D’autre part, l’anticléricalisme d’État autoritaire d’Émile Combes, en exacerbant le conflit des deux France, supposait un environnement international pacifique. C’était le cas en 1903, où le petit Père pouvait déclarer: «Nous n’apercevons au-delà des frontières que des visages souriants». Ce n’est plus du tout, bien sûr, le contexte de l’hiver 1904-1905. Alors le projet libéral de Briand, déposé au Parlement dès le 30 juillet 1904, promettant d’opérer la séparation «presque sans rupture, de telle manière qu’il n’en résulte aucun trouble dans le pays», contrastant avec les métaphores guerrières de Combes, devient nettement plus audible. Le débat parlementaire commence en mars 1905. Ce n’est pas un des moindres paradoxes de cette année 1905 que l’aspect conciliateur de la loi française de séparation soit dû, en partie, à la défaite russe en Extrême-Orient !
La guerre russo-japonaise fut donc la véritable entrée dans le 20e siècle et le début du déclin de la suprématie occidentale sur le monde. Aujourd’hui cette fin du monde blanc dominateur n’est toujours pas acceptée et engendre un racisme systémique. Il se manifeste en France même, comme dans d’autres pays – deux assassinats récents nous le rappellent. Il est présent en arrière-fond dans l’attitude envers les crimes perpétués à Gaza: l’Occident n’accepterait pas l’entreprise de destruction systématique de ce territoire s’il faisait partie de sa zone géographique. Une fois de plus le dicton «l’avenir (et le présent) vient de loin» se vérifie.

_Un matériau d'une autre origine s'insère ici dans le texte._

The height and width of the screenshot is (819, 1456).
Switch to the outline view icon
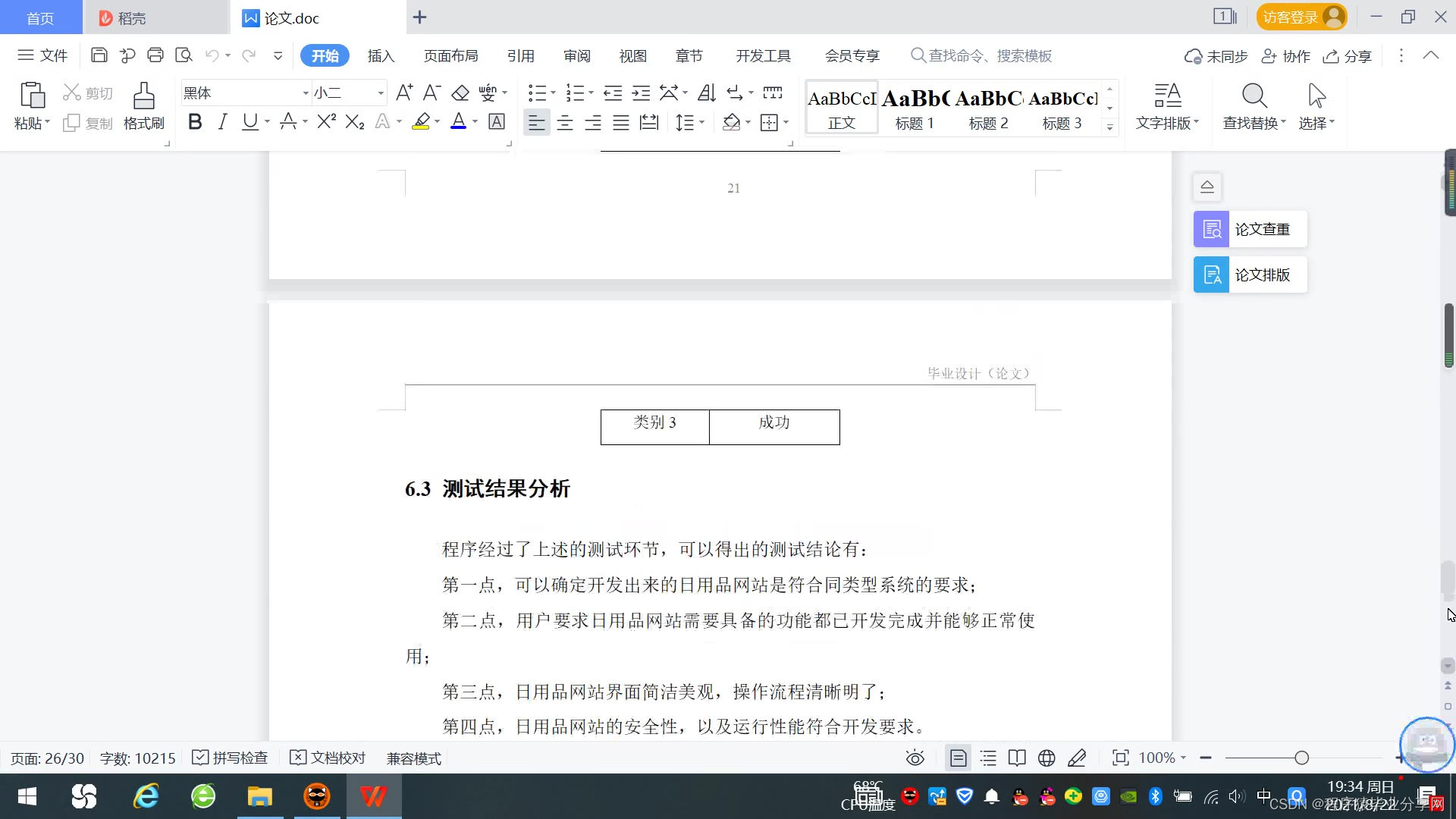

PS : Le Monde du 12 juin consacre une page à une statue de «Notre Dame des Innocents» qui veut symboliser «l’amour maternel envers tous les enfants spécialement ceux qui ne sont jamais nés». Cette statue, commente le quotidien, «hérisse les associations féministes et de défense des droits humains». On le comprend et on le partage. À la lecture de l’article, la dame responsable de son érection a vraiment tout pour déplaire. Cependant, la statue, même visible de l’espace public, est sur un terrain privé. Briand, dans la discussion de l’article 28 de la loi de 1905 (qui interdit l’érection d’emblèmes et de monuments religieux dans l’espace public) précise qu’un grand calvaire, bien visible de la rue, installé dans un jardin privé n’est pas concerné par l’interdiction car il ne prétend pas symboliser une croyance collective. La loi de 1905 est une loi de paix publique car, bien appliquée, elle s’avère frustrante pour toutes et tous !
Illustration: prisonniers de guerre russe avec des blessés de guerre japonais après la bataille de Liao Yang (photographie publiée dans La Illustración artistica).